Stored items
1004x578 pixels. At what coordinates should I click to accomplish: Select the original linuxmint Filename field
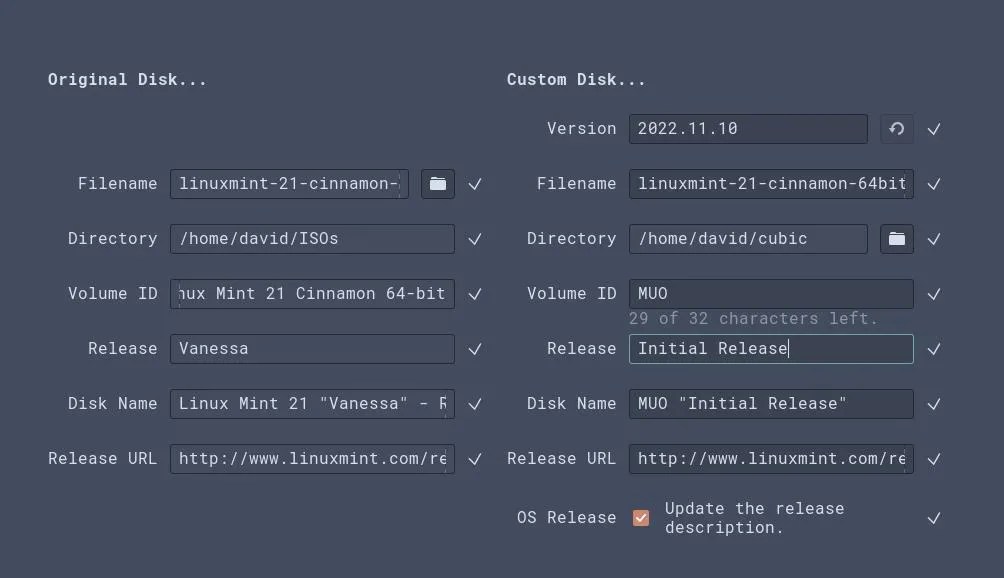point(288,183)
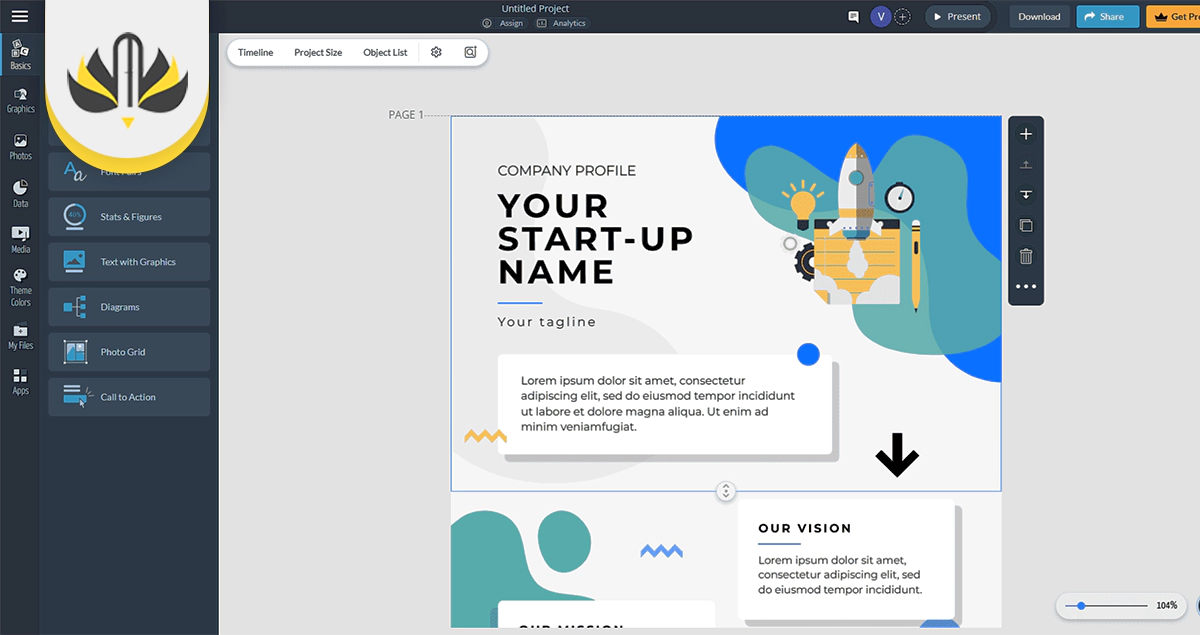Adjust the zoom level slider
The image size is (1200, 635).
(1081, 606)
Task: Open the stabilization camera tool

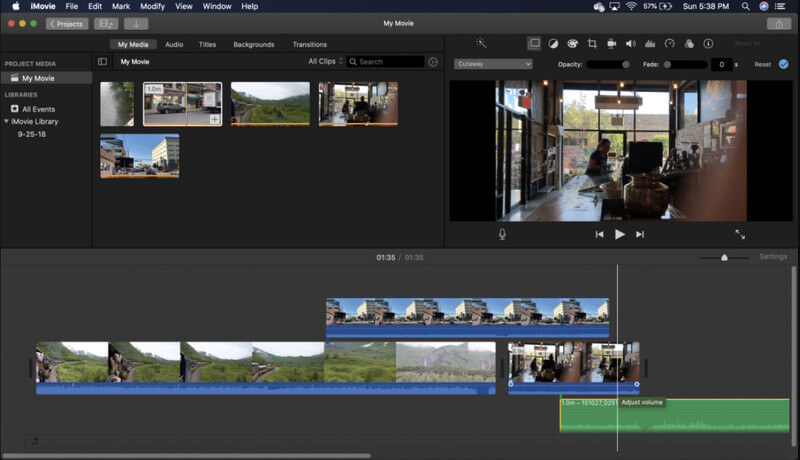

* How to complete this task
Leaving the pictures out, give back each line above exactly.

* Expected answer
1004x578 pixels. At what coordinates should I click to accomplish: Select the original linuxmint Filename field
point(288,183)
Adjust the zoom level slider
The image size is (1200, 635).
(1081, 606)
Task: Open the stabilization camera tool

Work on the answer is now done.